Lo splendido Sostakovic del David Oistrach Quartet e della pianista Virsaladze

“Il genere del quintetto per pianoforte e archi […] trova la sua piena espansione nel periodo romantico, quando si configura come una specie di concerto da camera per pianoforte….”. L’affermazione di Piero Rattalino, ripresa nelle attente note del programma di sala di ieri sera alla GOG da Giulio Odero, fotografano egregiamente una particolare tipologia di formazione strumentale e nello stesso tempo ne  prospettano la maggiore insidia, insita sul piano dell’equilibrio fonico. Il quartetto d’archi costituisce l’ensemble perfetto nella musica da camera: quattro strumenti della stessa famiglia che si amalgamano magnificamente sul piano timbrico. Ma l’intervento del pianoforte con la sua meccanica percussiva rischia ogni volta di compromettere quell’intimo rapporto interno.
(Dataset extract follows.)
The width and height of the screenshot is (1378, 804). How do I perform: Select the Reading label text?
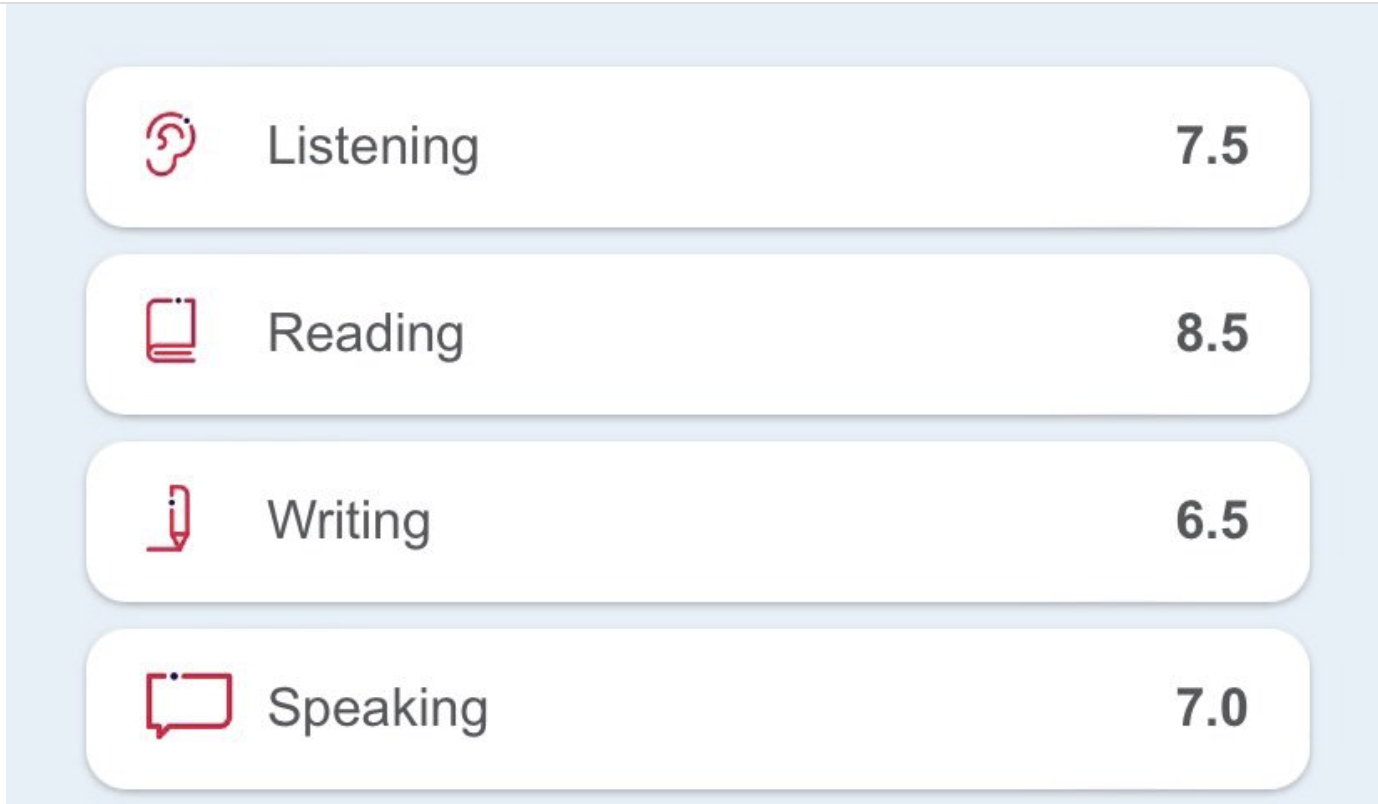click(366, 334)
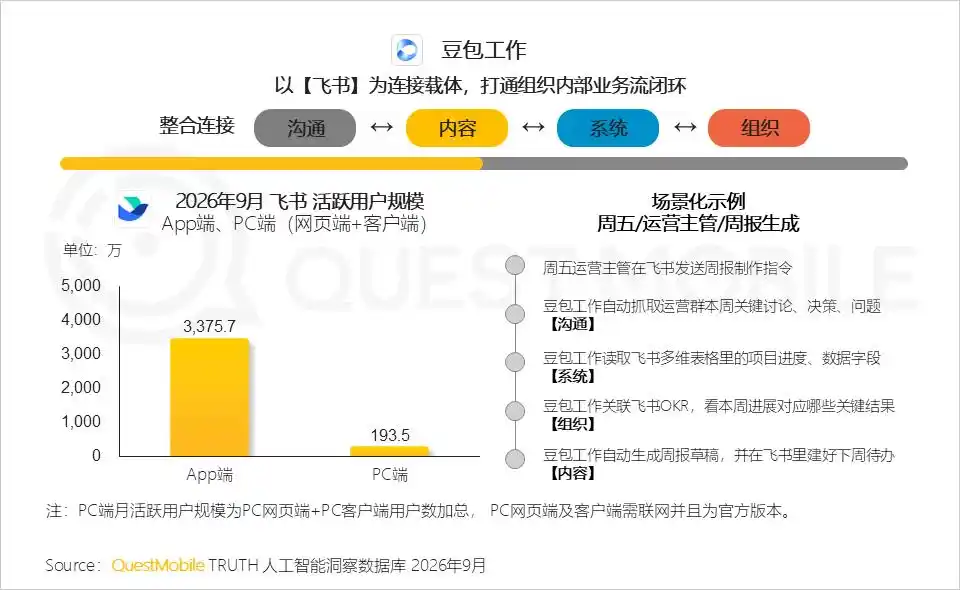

Il pericolo cui si è accennato, ieri sera è stato totalmente scongiurato al Carlo Felice dal perfetto affiatamento evidenziato dal David Oistrach Quartet (Andrey Baranov e Rodion Petrov, violini, Fedor Belugin, viola, Alexey Zhilin, violoncello) con la pianista Eliso Virsaladze. Una serata eccellente  dedicata a due capolavori della letteratura quintettistica.

Il Quintetto in sol minore op. 57 scritto da Sostakovic nel 1940 è fra le pagine più intense, drammatiche e aggressive del grande compositore russo. L’atmosfera risulta evidente già nel Preludio articolato in diverse sezioni e impostato su un violento susseguirsi di immagini sonore. La stessa aggressività connota lo Scherzo. Fra i due movimenti una splendida fuga che si dipana lenta e imponente partendo dal primo violino e approdando ai bassi della tastiera. Strumentisti dotati di un indiscutibile bagaglio tecnico, intonazione  perfetta, i quattro archi hanno dialogato fra loro e con la tastiera (bravissima la Virsaladze per controllo del suono e chiarezza nel fraseggio) in una unità di intenti espressivi: una lettura di indubbio fascino che il pubblico ha accolto con un uragano di applausi.

Poi, il Quintetto in mi bemolle maggiore op. 44 di Schumann il cui spirito, in netto contrasto con il lavoro di Sostakovic, è di elegante serenità con la ricerca di un suono morbido, pastoso, tanto nelle corde degli archi quanto in quelle del pianoforte. Un cambio di rotta che gli interpreti hanno effettuato con intelligenza e gusto interpretativo, offrendo anche in Schumann una esecuzione inappuntabile.